-- Records for this task follows --
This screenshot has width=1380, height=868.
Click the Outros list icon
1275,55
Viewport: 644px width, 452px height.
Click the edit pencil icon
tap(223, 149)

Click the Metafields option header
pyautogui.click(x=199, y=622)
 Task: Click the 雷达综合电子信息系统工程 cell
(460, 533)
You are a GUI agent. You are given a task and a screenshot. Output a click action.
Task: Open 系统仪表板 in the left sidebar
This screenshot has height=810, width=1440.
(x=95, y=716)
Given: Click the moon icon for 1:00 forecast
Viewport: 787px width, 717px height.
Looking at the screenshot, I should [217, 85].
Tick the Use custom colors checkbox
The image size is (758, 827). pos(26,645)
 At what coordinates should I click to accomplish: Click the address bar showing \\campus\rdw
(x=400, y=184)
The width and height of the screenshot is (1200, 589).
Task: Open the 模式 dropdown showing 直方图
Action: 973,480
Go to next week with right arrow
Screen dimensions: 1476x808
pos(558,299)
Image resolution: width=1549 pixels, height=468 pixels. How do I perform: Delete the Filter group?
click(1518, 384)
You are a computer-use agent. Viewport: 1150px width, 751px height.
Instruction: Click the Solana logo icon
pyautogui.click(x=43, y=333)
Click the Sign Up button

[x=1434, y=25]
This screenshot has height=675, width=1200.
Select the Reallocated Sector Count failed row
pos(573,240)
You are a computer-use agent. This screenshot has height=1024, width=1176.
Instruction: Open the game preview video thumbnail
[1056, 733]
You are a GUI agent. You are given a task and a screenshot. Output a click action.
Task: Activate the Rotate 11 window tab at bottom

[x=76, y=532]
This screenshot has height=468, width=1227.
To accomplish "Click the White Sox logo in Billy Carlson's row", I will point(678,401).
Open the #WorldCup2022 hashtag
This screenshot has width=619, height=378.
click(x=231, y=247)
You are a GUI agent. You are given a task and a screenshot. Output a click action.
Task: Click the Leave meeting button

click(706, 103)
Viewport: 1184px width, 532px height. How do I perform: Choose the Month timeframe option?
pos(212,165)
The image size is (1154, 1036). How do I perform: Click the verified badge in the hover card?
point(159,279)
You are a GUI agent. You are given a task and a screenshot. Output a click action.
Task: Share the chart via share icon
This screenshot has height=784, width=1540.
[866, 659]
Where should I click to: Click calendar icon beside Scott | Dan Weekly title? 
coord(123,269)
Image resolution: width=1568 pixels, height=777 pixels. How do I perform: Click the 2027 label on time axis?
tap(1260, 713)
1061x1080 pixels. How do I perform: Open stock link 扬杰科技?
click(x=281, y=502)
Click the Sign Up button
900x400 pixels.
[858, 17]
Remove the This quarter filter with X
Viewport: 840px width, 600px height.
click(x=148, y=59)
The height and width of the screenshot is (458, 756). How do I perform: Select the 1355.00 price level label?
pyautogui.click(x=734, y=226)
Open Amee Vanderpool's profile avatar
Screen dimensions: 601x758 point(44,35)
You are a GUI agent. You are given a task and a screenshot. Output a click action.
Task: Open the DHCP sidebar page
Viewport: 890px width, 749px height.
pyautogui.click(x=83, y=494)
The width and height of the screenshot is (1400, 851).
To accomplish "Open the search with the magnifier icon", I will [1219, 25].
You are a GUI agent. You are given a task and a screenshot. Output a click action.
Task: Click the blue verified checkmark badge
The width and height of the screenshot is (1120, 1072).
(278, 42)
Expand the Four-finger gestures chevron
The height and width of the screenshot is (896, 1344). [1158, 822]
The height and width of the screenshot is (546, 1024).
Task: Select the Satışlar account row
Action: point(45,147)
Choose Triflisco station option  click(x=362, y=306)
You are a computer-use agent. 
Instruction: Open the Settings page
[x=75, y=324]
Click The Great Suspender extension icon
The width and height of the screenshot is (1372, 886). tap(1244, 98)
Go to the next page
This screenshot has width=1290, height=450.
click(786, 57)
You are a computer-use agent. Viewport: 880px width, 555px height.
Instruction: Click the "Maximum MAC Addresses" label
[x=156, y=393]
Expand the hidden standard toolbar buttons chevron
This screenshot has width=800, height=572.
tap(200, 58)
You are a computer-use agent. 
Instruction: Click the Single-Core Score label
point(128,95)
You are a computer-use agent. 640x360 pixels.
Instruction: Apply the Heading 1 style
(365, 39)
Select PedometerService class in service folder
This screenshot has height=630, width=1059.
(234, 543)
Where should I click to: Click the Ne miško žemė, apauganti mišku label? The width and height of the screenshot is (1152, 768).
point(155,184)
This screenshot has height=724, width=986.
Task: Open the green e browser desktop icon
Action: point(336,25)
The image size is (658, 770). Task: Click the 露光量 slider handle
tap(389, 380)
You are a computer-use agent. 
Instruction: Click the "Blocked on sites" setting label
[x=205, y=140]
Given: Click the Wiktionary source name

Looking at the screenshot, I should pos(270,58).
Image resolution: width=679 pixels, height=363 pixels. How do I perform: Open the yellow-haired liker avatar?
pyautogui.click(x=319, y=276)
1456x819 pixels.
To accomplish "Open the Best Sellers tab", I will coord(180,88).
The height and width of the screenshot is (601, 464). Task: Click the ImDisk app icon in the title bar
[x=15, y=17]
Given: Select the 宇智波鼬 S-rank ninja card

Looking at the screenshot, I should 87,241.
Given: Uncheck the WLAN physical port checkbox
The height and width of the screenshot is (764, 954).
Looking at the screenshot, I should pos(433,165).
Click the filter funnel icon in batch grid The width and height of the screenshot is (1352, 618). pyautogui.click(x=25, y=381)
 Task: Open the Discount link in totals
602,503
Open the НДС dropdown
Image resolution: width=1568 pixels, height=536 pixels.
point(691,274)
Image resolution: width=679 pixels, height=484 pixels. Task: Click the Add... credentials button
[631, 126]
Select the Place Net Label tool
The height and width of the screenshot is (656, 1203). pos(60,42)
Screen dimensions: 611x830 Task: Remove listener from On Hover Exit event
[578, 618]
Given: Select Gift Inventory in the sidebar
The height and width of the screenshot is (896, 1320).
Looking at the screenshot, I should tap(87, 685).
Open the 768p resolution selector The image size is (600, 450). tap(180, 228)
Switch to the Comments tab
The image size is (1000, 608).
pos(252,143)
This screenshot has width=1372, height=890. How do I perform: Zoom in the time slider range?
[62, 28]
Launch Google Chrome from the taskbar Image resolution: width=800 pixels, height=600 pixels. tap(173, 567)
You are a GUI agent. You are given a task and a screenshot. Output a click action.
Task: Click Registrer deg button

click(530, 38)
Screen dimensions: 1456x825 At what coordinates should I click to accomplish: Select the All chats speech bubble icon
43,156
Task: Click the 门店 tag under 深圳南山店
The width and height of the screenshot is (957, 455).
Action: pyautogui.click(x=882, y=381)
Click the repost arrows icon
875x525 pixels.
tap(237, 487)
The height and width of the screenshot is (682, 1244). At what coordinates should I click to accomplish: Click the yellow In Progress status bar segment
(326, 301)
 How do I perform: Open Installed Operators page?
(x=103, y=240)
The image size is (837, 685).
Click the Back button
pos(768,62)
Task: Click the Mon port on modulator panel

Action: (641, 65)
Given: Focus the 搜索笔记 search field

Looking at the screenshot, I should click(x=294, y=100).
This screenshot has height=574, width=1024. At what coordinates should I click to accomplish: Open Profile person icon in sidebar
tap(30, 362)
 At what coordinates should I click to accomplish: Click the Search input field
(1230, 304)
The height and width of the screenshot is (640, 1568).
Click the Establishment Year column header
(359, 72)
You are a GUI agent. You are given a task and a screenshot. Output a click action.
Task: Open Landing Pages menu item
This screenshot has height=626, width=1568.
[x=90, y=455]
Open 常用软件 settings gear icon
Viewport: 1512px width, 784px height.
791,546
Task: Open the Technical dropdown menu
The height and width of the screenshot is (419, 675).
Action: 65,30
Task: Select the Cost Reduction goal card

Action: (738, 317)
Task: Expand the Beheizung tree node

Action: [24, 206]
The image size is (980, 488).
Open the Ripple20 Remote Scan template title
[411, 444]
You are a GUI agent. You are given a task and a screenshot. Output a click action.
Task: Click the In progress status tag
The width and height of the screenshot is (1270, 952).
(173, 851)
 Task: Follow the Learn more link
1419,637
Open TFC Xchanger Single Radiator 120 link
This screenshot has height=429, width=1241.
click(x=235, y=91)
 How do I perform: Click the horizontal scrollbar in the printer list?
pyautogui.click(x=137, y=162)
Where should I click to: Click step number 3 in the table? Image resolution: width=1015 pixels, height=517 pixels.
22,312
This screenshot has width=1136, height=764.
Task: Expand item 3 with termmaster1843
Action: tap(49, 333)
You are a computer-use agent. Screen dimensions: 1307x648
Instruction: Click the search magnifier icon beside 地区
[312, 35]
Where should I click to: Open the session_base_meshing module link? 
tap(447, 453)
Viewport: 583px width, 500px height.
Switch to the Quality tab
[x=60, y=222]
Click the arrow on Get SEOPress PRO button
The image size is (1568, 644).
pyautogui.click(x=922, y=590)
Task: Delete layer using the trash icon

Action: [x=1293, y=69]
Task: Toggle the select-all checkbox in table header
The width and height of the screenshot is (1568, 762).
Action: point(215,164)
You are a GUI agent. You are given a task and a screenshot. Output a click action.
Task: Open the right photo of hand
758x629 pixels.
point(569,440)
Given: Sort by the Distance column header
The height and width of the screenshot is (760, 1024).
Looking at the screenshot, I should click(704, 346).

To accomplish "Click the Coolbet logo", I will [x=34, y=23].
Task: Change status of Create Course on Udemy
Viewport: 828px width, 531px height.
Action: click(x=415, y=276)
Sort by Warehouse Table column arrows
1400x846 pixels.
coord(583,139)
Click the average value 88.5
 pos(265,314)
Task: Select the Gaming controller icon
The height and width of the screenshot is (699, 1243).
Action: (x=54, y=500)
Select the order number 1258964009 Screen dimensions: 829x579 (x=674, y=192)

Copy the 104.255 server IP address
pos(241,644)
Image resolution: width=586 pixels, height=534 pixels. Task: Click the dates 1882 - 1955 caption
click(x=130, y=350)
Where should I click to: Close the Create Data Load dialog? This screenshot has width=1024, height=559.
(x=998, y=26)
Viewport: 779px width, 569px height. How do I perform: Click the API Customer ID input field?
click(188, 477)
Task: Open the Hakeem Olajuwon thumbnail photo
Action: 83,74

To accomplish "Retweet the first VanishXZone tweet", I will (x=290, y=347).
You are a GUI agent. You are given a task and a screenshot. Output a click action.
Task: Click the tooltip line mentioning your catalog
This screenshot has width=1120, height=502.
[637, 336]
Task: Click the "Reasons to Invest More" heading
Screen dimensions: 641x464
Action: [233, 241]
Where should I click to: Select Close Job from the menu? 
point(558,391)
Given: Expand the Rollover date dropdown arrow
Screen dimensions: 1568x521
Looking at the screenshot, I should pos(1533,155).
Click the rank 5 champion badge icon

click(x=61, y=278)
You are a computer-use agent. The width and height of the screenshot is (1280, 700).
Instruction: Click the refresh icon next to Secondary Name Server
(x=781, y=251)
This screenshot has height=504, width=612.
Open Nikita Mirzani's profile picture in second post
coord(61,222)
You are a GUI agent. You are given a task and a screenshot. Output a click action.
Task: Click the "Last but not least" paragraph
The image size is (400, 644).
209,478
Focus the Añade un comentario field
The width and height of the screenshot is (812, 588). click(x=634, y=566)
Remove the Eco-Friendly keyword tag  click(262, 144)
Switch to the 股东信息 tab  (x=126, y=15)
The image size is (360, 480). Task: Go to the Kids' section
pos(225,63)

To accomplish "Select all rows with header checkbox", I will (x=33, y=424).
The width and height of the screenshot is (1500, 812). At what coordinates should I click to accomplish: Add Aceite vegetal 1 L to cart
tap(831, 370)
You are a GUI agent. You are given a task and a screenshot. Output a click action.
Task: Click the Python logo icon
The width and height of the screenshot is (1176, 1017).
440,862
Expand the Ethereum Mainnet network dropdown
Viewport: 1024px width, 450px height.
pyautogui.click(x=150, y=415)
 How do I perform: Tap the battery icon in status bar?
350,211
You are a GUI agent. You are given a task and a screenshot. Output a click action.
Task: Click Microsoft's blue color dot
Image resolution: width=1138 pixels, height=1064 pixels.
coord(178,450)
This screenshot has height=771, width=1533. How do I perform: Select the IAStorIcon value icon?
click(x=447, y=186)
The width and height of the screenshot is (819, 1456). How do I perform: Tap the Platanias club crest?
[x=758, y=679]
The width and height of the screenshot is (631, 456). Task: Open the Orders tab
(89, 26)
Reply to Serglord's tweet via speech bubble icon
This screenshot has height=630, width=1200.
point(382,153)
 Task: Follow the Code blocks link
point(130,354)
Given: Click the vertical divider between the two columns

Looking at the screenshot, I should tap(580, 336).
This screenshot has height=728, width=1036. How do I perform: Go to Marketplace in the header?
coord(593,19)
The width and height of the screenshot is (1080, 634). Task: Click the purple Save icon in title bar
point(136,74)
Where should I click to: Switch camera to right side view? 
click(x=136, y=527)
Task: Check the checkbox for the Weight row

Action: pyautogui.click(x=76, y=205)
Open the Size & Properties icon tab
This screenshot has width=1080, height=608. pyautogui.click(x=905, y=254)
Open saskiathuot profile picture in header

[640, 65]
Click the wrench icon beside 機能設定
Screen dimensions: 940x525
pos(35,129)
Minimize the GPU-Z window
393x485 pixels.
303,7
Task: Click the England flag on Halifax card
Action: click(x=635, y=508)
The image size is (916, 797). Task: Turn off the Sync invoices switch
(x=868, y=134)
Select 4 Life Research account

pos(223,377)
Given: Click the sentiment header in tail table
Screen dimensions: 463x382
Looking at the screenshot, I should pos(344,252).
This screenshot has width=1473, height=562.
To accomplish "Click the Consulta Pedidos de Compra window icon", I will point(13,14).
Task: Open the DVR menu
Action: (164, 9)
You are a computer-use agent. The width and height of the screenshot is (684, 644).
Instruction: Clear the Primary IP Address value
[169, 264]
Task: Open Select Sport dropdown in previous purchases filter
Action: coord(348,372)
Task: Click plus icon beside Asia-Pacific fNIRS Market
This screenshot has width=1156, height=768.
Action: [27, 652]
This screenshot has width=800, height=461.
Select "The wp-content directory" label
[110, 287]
-- Records for this task concluded --
Work instruction: An exact copy of the lines above, from the one containing "Where should I click to: Click step" down to the one containing "You are a computer-use agent. Screen" and including both, is the whole answer; retype it and nothing else.

Reply:
Where should I click to: Click step number 3 in the table? Image resolution: width=1015 pixels, height=517 pixels.
22,312
This screenshot has width=1136, height=764.
Task: Expand item 3 with termmaster1843
Action: tap(49, 333)
You are a computer-use agent. Screen dimensions: 1307x648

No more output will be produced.